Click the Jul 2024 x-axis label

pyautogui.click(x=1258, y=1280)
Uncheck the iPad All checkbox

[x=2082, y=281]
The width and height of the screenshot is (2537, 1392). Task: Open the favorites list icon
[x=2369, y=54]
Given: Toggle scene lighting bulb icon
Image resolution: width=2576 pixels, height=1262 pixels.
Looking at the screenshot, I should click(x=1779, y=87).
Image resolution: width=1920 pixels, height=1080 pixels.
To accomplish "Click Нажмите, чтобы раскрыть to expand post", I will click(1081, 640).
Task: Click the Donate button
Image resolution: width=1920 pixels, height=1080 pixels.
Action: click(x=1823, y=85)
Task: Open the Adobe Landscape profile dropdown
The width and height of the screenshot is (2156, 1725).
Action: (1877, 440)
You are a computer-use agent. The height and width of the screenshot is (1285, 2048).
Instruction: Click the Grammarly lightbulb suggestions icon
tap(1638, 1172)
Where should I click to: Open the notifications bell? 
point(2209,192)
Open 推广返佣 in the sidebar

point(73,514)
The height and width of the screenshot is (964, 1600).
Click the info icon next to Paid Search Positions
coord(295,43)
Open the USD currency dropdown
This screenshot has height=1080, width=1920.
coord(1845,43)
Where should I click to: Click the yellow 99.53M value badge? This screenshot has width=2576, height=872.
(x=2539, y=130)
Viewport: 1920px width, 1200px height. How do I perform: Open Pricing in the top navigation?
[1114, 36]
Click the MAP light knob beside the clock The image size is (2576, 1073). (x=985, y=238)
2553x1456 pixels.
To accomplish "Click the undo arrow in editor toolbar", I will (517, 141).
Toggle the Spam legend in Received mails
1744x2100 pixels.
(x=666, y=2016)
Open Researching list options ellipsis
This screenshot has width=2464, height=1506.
++++++++++
Task to carry out - Copy out the entries in full, exactly as they appear.

Answer area -
Click the Jul 2024 x-axis label

pyautogui.click(x=1258, y=1280)
Uncheck the iPad All checkbox

[x=2082, y=281]
The width and height of the screenshot is (2537, 1392). Task: Open the favorites list icon
[x=2369, y=54]
Given: Toggle scene lighting bulb icon
Image resolution: width=2576 pixels, height=1262 pixels.
Looking at the screenshot, I should click(x=1779, y=87).
Image resolution: width=1920 pixels, height=1080 pixels.
To accomplish "Click Нажмите, чтобы раскрыть to expand post", I will click(1081, 640).
Task: Click the Donate button
Image resolution: width=1920 pixels, height=1080 pixels.
Action: click(x=1823, y=85)
Task: Open the Adobe Landscape profile dropdown
The width and height of the screenshot is (2156, 1725).
Action: (1877, 440)
You are a computer-use agent. The height and width of the screenshot is (1285, 2048).
Instruction: Click the Grammarly lightbulb suggestions icon
tap(1638, 1172)
Where should I click to: Open the notifications bell? 
point(2209,192)
Open 推广返佣 in the sidebar

point(73,514)
The height and width of the screenshot is (964, 1600).
Click the info icon next to Paid Search Positions
coord(295,43)
Open the USD currency dropdown
This screenshot has height=1080, width=1920.
coord(1845,43)
Where should I click to: Click the yellow 99.53M value badge? This screenshot has width=2576, height=872.
(x=2539, y=130)
Viewport: 1920px width, 1200px height. How do I perform: Open Pricing in the top navigation?
[1114, 36]
Click the MAP light knob beside the clock The image size is (2576, 1073). (x=985, y=238)
2553x1456 pixels.
To accomplish "Click the undo arrow in editor toolbar", I will (517, 141).
Toggle the Spam legend in Received mails
1744x2100 pixels.
(x=666, y=2016)
Open Researching list options ellipsis
This screenshot has width=2464, height=1506.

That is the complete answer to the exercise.